AVAILABLE RECORDS: Begin

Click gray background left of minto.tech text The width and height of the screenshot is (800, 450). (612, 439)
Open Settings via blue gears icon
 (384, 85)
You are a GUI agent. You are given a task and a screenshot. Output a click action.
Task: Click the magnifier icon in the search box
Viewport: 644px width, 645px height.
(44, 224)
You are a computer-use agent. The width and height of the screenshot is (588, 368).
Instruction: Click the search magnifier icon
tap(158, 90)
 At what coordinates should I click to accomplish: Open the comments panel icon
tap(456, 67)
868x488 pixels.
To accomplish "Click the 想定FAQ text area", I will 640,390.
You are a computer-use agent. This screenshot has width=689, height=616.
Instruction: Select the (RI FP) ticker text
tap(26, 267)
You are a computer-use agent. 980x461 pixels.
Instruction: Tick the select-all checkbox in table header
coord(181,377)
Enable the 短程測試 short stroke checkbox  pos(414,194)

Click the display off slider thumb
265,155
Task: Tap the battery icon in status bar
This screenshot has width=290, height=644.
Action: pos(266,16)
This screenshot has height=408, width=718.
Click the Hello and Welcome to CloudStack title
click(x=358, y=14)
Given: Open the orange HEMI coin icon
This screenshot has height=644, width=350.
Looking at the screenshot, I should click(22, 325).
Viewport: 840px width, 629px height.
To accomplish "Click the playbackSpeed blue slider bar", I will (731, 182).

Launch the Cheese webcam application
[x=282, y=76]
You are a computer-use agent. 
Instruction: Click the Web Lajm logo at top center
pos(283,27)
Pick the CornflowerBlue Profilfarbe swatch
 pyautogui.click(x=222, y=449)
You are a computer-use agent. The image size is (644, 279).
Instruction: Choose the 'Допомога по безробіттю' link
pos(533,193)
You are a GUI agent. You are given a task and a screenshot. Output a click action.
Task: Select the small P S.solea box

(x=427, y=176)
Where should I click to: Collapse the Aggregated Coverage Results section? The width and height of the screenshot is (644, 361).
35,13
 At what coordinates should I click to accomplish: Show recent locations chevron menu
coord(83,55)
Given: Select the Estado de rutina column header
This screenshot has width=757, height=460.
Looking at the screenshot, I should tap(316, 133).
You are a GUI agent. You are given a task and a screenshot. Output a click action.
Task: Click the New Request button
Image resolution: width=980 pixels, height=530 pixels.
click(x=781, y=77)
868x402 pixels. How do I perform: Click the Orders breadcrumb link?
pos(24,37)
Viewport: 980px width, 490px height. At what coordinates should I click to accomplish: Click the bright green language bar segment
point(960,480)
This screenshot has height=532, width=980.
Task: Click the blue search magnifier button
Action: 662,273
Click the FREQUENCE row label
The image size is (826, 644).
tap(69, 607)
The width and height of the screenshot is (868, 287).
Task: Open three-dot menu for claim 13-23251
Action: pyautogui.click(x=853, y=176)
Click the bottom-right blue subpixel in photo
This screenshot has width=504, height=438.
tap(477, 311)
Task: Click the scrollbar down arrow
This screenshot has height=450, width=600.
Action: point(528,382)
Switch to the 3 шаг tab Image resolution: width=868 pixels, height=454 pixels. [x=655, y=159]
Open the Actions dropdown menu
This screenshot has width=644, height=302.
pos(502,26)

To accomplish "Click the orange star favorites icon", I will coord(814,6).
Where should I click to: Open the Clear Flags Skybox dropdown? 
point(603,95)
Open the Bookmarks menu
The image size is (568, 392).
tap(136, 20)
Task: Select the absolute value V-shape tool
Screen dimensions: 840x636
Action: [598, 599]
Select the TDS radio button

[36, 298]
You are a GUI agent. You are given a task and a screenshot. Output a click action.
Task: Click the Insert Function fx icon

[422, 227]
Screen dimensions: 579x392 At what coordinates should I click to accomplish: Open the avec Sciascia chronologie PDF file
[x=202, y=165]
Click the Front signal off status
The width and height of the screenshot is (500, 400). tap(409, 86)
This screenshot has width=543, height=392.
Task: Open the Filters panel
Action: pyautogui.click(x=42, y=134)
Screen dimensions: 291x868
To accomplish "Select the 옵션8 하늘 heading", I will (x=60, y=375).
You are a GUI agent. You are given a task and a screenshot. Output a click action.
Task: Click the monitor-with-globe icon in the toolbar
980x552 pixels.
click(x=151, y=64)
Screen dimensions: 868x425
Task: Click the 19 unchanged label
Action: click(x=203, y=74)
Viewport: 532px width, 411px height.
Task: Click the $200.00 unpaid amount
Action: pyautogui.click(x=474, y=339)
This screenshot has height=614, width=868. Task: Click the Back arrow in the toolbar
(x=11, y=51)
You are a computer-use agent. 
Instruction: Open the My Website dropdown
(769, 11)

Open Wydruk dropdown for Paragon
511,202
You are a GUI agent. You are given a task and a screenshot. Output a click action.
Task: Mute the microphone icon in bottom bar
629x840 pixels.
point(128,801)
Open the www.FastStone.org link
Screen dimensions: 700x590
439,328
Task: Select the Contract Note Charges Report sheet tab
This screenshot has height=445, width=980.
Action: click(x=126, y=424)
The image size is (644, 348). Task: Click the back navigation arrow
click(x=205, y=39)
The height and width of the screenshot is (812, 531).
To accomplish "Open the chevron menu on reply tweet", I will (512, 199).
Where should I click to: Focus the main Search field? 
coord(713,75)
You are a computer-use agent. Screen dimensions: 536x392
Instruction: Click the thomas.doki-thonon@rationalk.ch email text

AVAILABLE RECORDS: End

**WHAT NEEDS TO BE DONE**: Every entry above needs to be copied exactly.

**TASK RESPONSE**:
Click gray background left of minto.tech text The width and height of the screenshot is (800, 450). (612, 439)
Open Settings via blue gears icon
 (384, 85)
You are a GUI agent. You are given a task and a screenshot. Output a click action.
Task: Click the magnifier icon in the search box
Viewport: 644px width, 645px height.
(44, 224)
You are a computer-use agent. The width and height of the screenshot is (588, 368).
Instruction: Click the search magnifier icon
tap(158, 90)
 At what coordinates should I click to accomplish: Open the comments panel icon
tap(456, 67)
868x488 pixels.
To accomplish "Click the 想定FAQ text area", I will 640,390.
You are a computer-use agent. This screenshot has width=689, height=616.
Instruction: Select the (RI FP) ticker text
tap(26, 267)
You are a computer-use agent. 980x461 pixels.
Instruction: Tick the select-all checkbox in table header
coord(181,377)
Enable the 短程測試 short stroke checkbox  pos(414,194)

Click the display off slider thumb
265,155
Task: Tap the battery icon in status bar
This screenshot has width=290, height=644.
Action: pos(266,16)
This screenshot has height=408, width=718.
Click the Hello and Welcome to CloudStack title
click(x=358, y=14)
Given: Open the orange HEMI coin icon
This screenshot has height=644, width=350.
Looking at the screenshot, I should click(22, 325).
Viewport: 840px width, 629px height.
To accomplish "Click the playbackSpeed blue slider bar", I will (731, 182).

Launch the Cheese webcam application
[x=282, y=76]
You are a computer-use agent. 
Instruction: Click the Web Lajm logo at top center
pos(283,27)
Pick the CornflowerBlue Profilfarbe swatch
 pyautogui.click(x=222, y=449)
You are a computer-use agent. The image size is (644, 279).
Instruction: Choose the 'Допомога по безробіттю' link
pos(533,193)
You are a GUI agent. You are given a task and a screenshot. Output a click action.
Task: Select the small P S.solea box

(x=427, y=176)
Where should I click to: Collapse the Aggregated Coverage Results section? The width and height of the screenshot is (644, 361).
35,13
 At what coordinates should I click to accomplish: Show recent locations chevron menu
coord(83,55)
Given: Select the Estado de rutina column header
This screenshot has width=757, height=460.
Looking at the screenshot, I should tap(316, 133).
You are a GUI agent. You are given a task and a screenshot. Output a click action.
Task: Click the New Request button
Image resolution: width=980 pixels, height=530 pixels.
click(x=781, y=77)
868x402 pixels. How do I perform: Click the Orders breadcrumb link?
pos(24,37)
Viewport: 980px width, 490px height. At what coordinates should I click to accomplish: Click the bright green language bar segment
point(960,480)
This screenshot has height=532, width=980.
Task: Click the blue search magnifier button
Action: 662,273
Click the FREQUENCE row label
The image size is (826, 644).
tap(69, 607)
The width and height of the screenshot is (868, 287).
Task: Open three-dot menu for claim 13-23251
Action: pyautogui.click(x=853, y=176)
Click the bottom-right blue subpixel in photo
This screenshot has width=504, height=438.
tap(477, 311)
Task: Click the scrollbar down arrow
This screenshot has height=450, width=600.
Action: point(528,382)
Switch to the 3 шаг tab Image resolution: width=868 pixels, height=454 pixels. [x=655, y=159]
Open the Actions dropdown menu
This screenshot has width=644, height=302.
pos(502,26)

To accomplish "Click the orange star favorites icon", I will coord(814,6).
Where should I click to: Open the Clear Flags Skybox dropdown? 
point(603,95)
Open the Bookmarks menu
The image size is (568, 392).
tap(136, 20)
Task: Select the absolute value V-shape tool
Screen dimensions: 840x636
Action: [598, 599]
Select the TDS radio button

[36, 298]
You are a GUI agent. You are given a task and a screenshot. Output a click action.
Task: Click the Insert Function fx icon

[422, 227]
Screen dimensions: 579x392 At what coordinates should I click to accomplish: Open the avec Sciascia chronologie PDF file
[x=202, y=165]
Click the Front signal off status
The width and height of the screenshot is (500, 400). tap(409, 86)
This screenshot has width=543, height=392.
Task: Open the Filters panel
Action: pyautogui.click(x=42, y=134)
Screen dimensions: 291x868
To accomplish "Select the 옵션8 하늘 heading", I will (x=60, y=375).
You are a GUI agent. You are given a task and a screenshot. Output a click action.
Task: Click the monitor-with-globe icon in the toolbar
980x552 pixels.
click(x=151, y=64)
Screen dimensions: 868x425
Task: Click the 19 unchanged label
Action: click(x=203, y=74)
Viewport: 532px width, 411px height.
Task: Click the $200.00 unpaid amount
Action: pyautogui.click(x=474, y=339)
This screenshot has height=614, width=868. Task: Click the Back arrow in the toolbar
(x=11, y=51)
You are a computer-use agent. 
Instruction: Open the My Website dropdown
(769, 11)

Open Wydruk dropdown for Paragon
511,202
You are a GUI agent. You are given a task and a screenshot. Output a click action.
Task: Mute the microphone icon in bottom bar
629x840 pixels.
point(128,801)
Open the www.FastStone.org link
Screen dimensions: 700x590
439,328
Task: Select the Contract Note Charges Report sheet tab
This screenshot has height=445, width=980.
Action: click(x=126, y=424)
The image size is (644, 348). Task: Click the back navigation arrow
click(x=205, y=39)
The height and width of the screenshot is (812, 531).
To accomplish "Open the chevron menu on reply tweet", I will (512, 199).
Where should I click to: Focus the main Search field? 
coord(713,75)
You are a computer-use agent. Screen dimensions: 536x392
Instruction: Click the thomas.doki-thonon@rationalk.ch email text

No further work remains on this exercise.